__GIVEN EXERCISE__: Rewrite the lines from the start of the data records up to and including the line with "This screenshot has", putting "search" in place of "filter funnel" and leaving everything else unchanged. Omit the pictures from your answer.

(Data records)
+-------+
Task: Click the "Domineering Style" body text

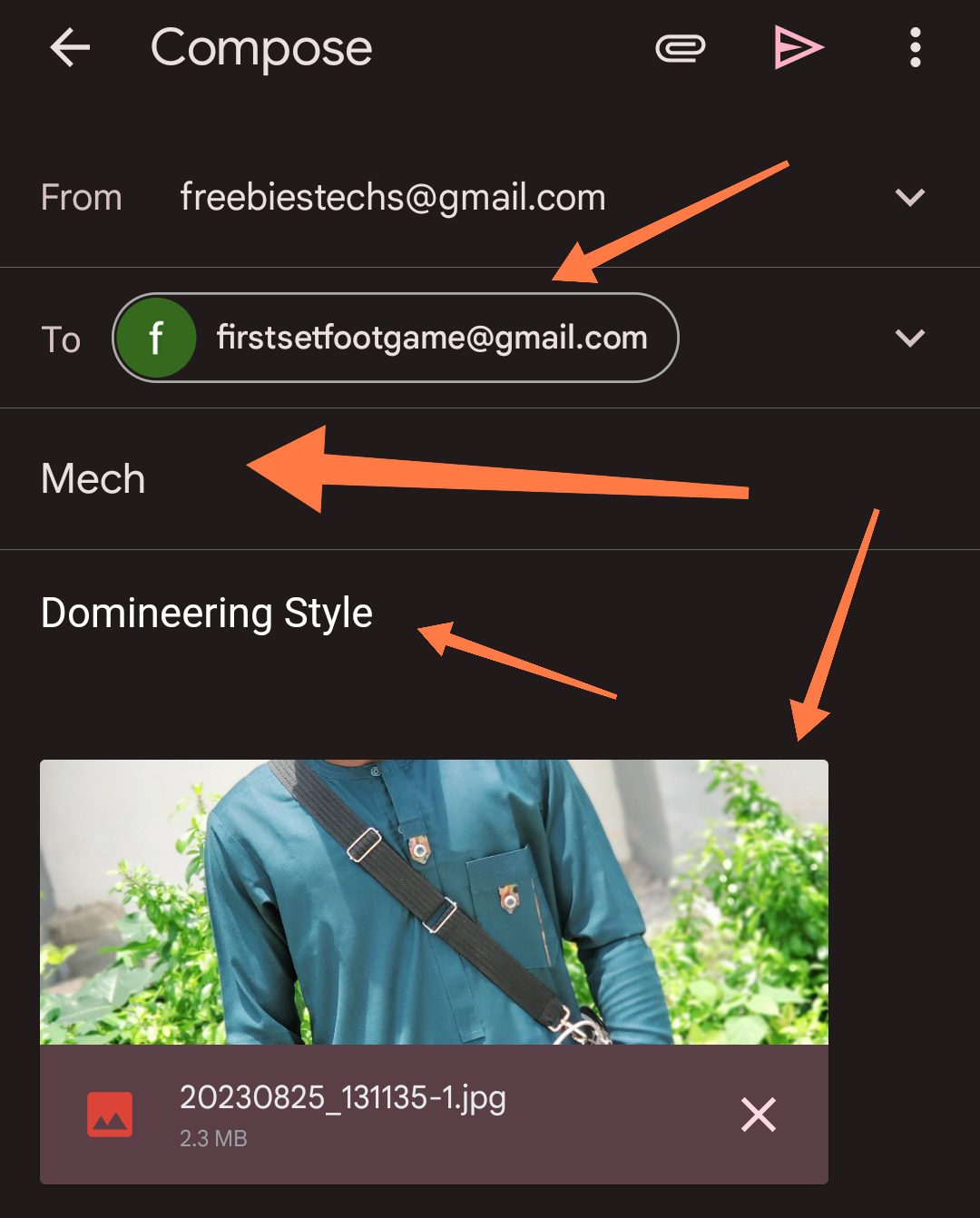Action: 207,613
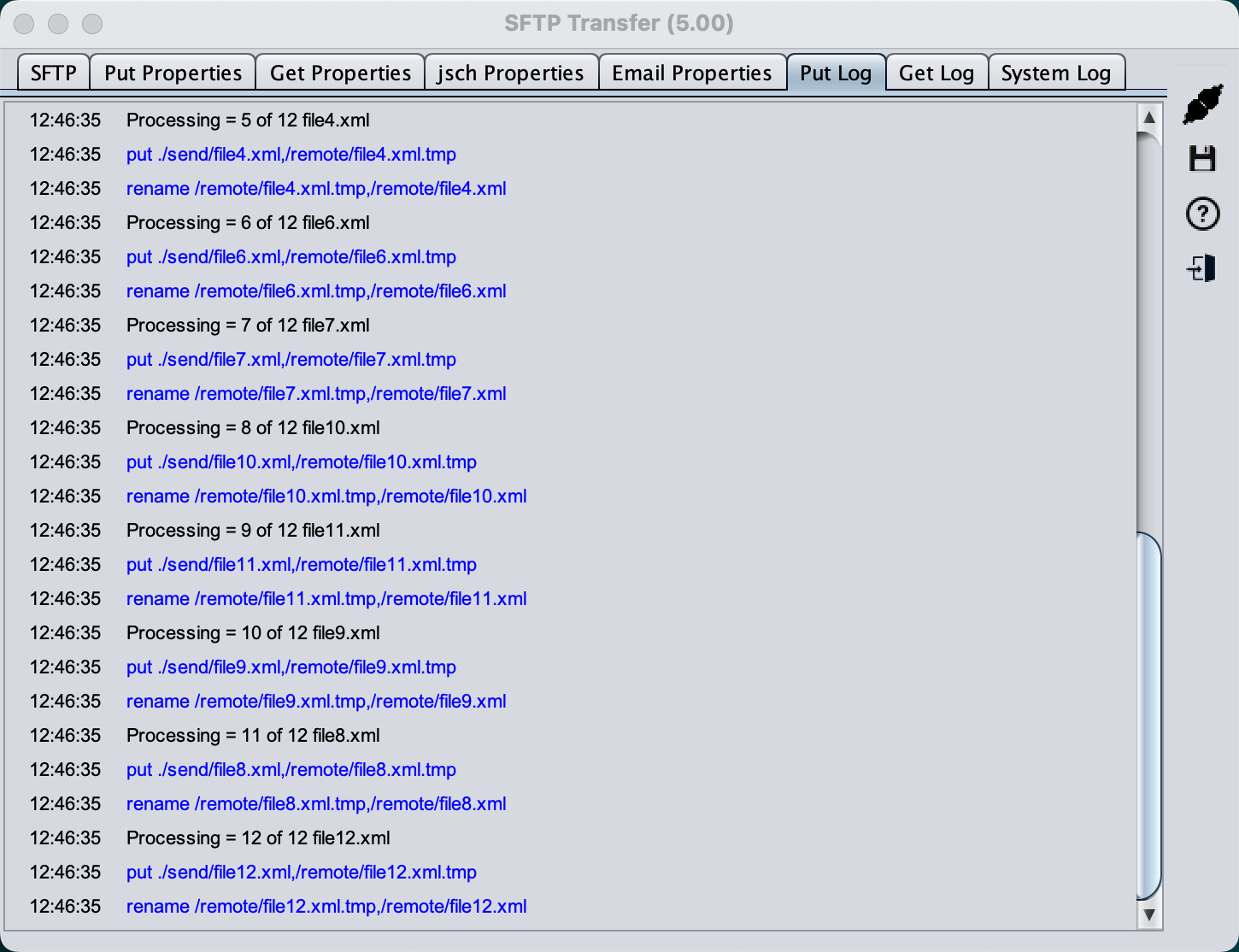Image resolution: width=1239 pixels, height=952 pixels.
Task: Select the Put Log tab
Action: pyautogui.click(x=835, y=73)

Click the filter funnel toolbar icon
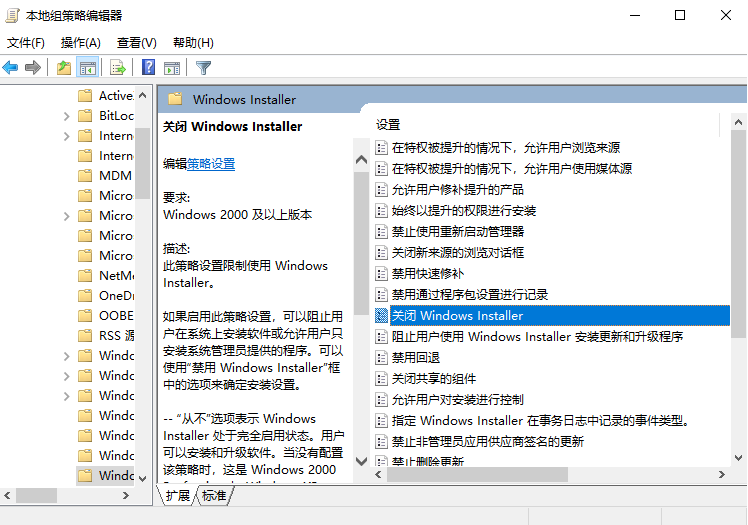point(203,68)
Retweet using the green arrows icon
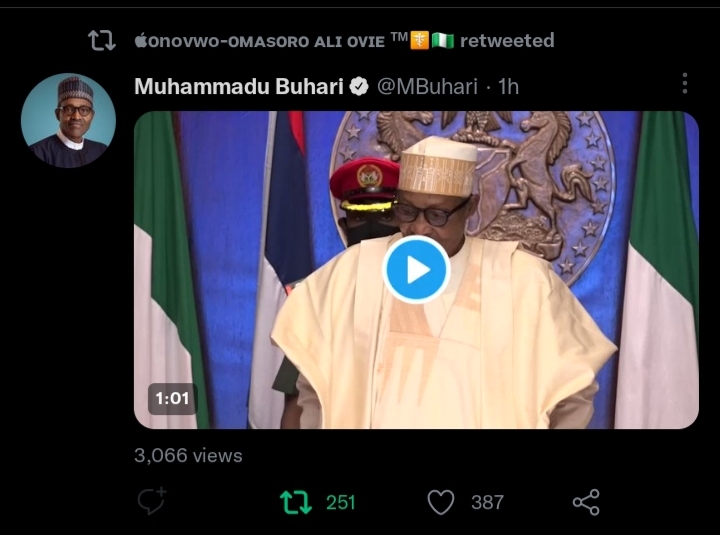This screenshot has width=720, height=535. pyautogui.click(x=295, y=502)
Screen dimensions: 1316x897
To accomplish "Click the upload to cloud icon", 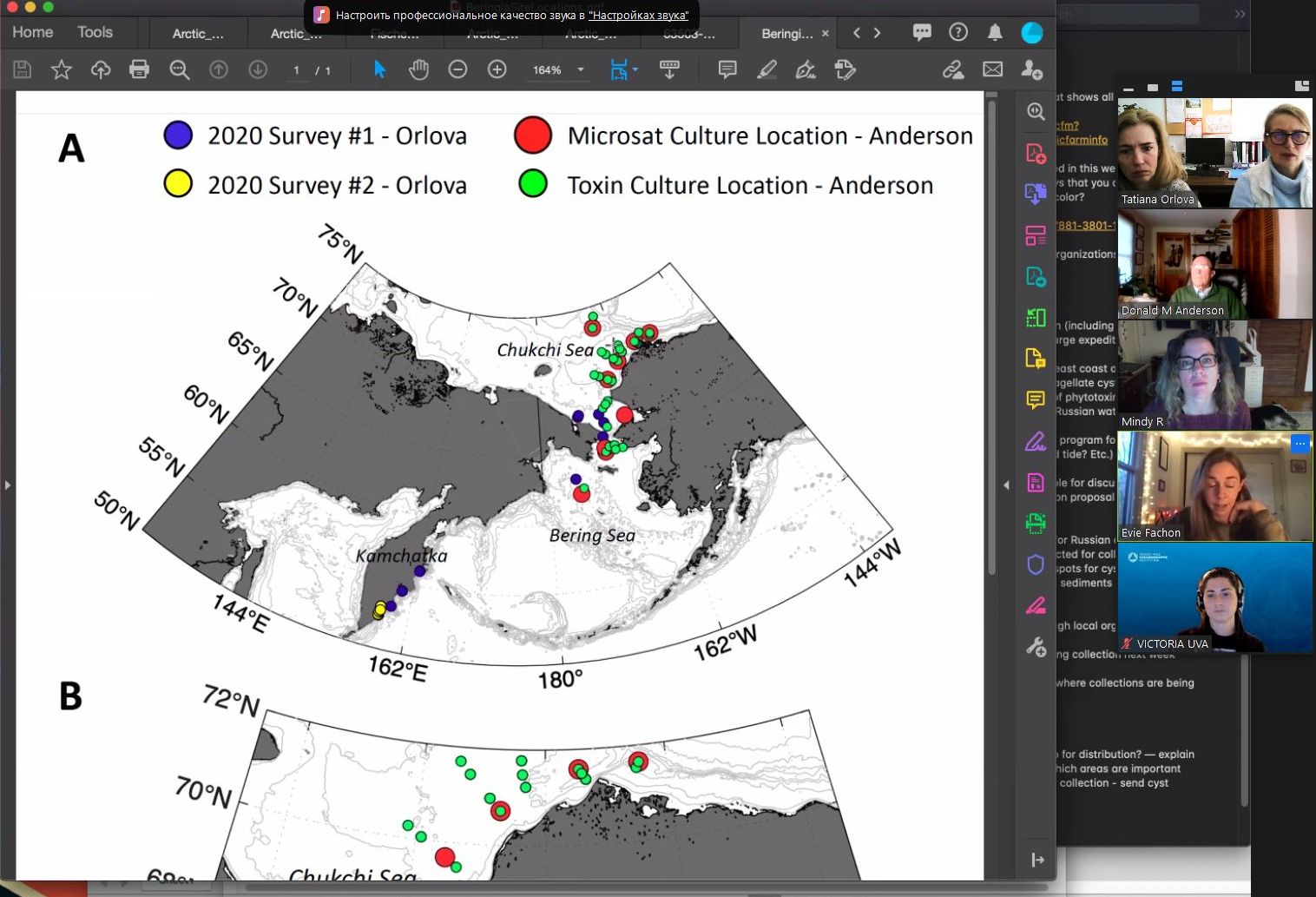I will (101, 69).
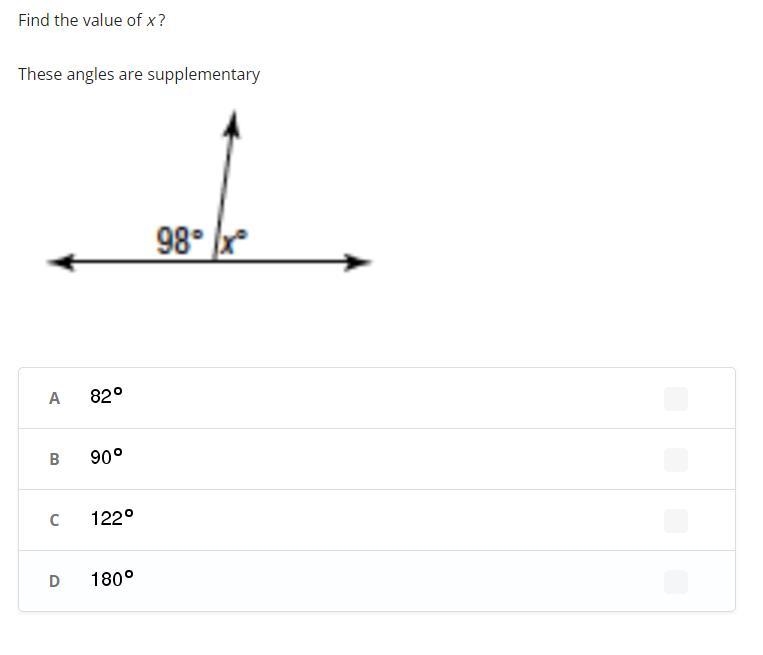The image size is (763, 655).
Task: Click the 98° angle label in diagram
Action: [179, 240]
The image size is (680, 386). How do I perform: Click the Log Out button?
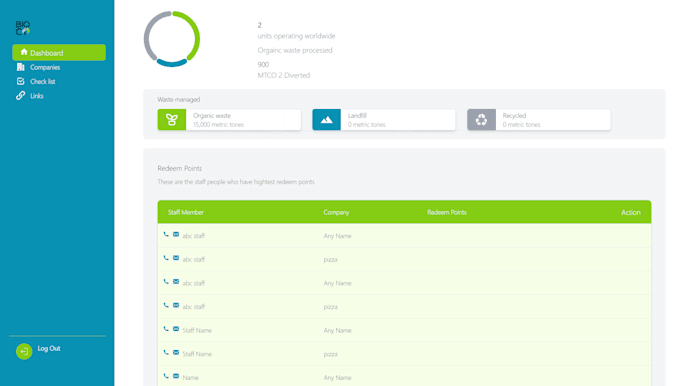49,348
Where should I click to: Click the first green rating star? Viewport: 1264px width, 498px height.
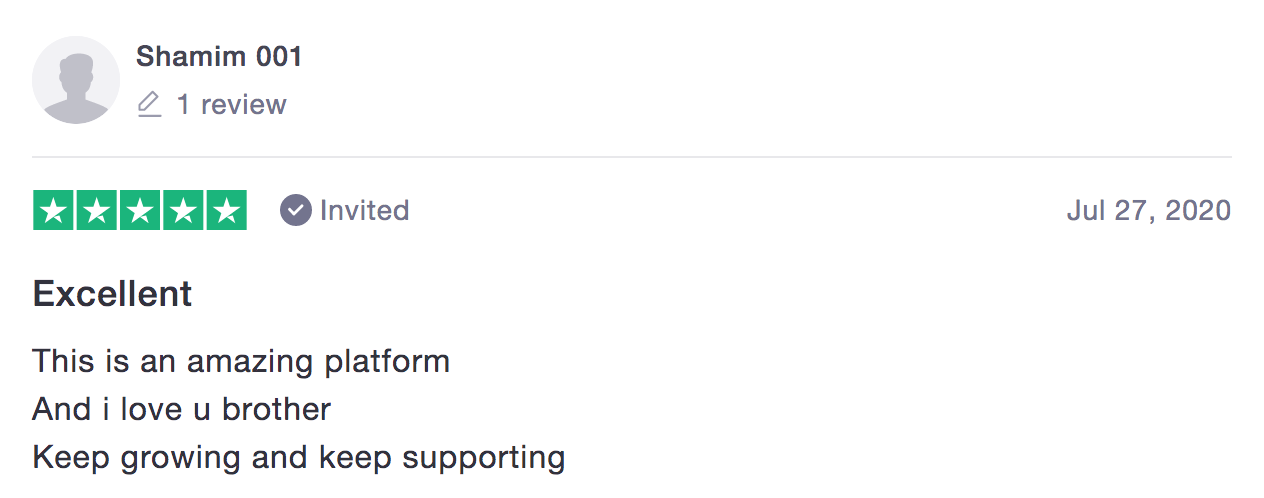[53, 210]
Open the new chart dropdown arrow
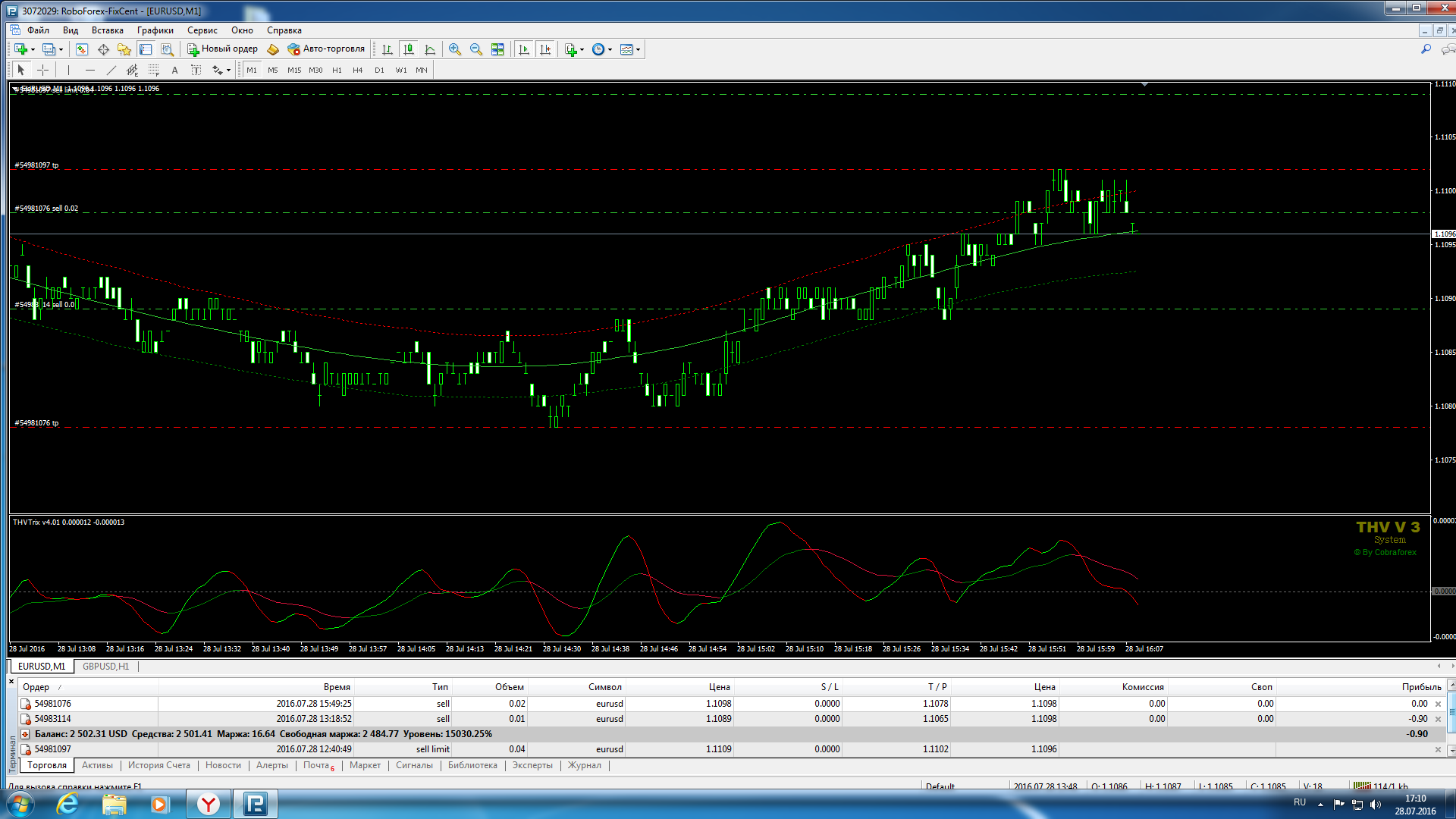The height and width of the screenshot is (819, 1456). [x=33, y=49]
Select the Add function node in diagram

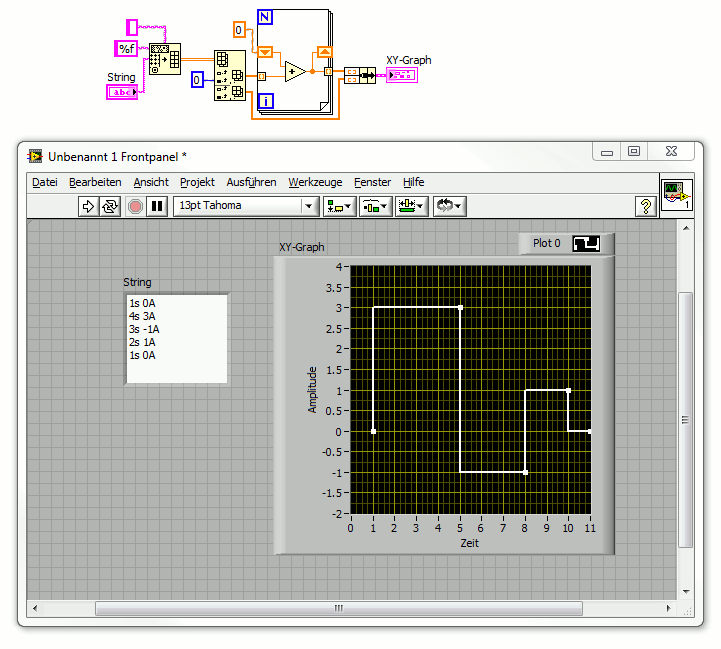[295, 71]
+-------+
__EXERCISE ANSWER__:
Task: Click the "Domineering Style" body text

Action: 207,613
Image resolution: width=1239 pixels, height=952 pixels.
Task: Select the Put Log tab
Action: pyautogui.click(x=835, y=73)

Click the search toolbar icon
point(203,68)
Retweet using the green arrows icon
This screenshot has width=720, height=535. pyautogui.click(x=295, y=502)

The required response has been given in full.